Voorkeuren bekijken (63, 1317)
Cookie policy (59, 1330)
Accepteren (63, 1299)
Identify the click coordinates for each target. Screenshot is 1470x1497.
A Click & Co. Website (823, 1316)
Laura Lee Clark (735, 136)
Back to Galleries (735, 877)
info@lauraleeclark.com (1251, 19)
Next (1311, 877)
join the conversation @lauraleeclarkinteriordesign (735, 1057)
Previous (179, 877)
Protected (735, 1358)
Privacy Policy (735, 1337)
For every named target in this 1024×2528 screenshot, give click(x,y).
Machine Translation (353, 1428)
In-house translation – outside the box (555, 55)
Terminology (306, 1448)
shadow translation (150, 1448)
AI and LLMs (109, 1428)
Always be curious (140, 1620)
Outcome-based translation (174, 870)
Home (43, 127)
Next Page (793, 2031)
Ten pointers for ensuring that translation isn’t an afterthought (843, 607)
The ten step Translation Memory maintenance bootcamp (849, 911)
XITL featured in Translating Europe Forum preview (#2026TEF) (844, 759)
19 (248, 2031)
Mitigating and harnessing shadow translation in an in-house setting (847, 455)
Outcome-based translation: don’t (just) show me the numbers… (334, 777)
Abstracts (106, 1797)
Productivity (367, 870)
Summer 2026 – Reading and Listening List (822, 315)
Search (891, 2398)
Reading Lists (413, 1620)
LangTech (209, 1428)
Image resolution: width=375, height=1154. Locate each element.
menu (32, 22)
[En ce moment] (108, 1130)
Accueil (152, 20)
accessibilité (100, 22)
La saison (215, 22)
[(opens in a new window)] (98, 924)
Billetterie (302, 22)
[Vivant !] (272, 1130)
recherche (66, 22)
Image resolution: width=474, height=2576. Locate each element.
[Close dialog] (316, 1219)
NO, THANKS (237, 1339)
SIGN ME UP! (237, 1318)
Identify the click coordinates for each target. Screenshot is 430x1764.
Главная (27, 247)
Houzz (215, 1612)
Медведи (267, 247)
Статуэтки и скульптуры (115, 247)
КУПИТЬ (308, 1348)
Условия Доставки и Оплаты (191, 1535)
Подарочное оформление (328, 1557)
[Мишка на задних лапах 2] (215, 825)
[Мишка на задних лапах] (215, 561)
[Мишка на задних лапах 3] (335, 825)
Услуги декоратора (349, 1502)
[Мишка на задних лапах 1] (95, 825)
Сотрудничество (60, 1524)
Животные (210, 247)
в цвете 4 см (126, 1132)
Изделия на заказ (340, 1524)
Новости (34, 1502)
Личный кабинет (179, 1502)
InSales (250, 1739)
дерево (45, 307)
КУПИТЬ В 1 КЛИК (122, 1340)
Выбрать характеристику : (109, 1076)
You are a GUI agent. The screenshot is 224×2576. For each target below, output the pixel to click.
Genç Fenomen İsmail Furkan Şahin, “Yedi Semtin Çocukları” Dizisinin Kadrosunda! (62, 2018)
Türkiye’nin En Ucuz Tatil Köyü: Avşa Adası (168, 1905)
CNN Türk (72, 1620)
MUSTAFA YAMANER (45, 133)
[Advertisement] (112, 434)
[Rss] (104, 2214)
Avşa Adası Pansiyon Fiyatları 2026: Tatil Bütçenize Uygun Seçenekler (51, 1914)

===

TASK ITEM
Copy exactly the lines of the listing above, beginning at the line with "дерево (45, 307)" and ending at its final line; write out nothing else.

EXPECTED OUTPUT
дерево (45, 307)
КУПИТЬ В 1 КЛИК (122, 1340)
Выбрать характеристику : (109, 1076)
You are a GUI agent. The screenshot is 224×2576. For each target below, output the pixel to click.
Genç Fenomen İsmail Furkan Şahin, “Yedi Semtin Çocukları” Dizisinin Kadrosunda! (62, 2018)
Türkiye’nin En Ucuz Tatil Köyü: Avşa Adası (168, 1905)
CNN Türk (72, 1620)
MUSTAFA YAMANER (45, 133)
[Advertisement] (112, 434)
[Rss] (104, 2214)
Avşa Adası Pansiyon Fiyatları 2026: Tatil Bütçenize Uygun Seçenekler (51, 1914)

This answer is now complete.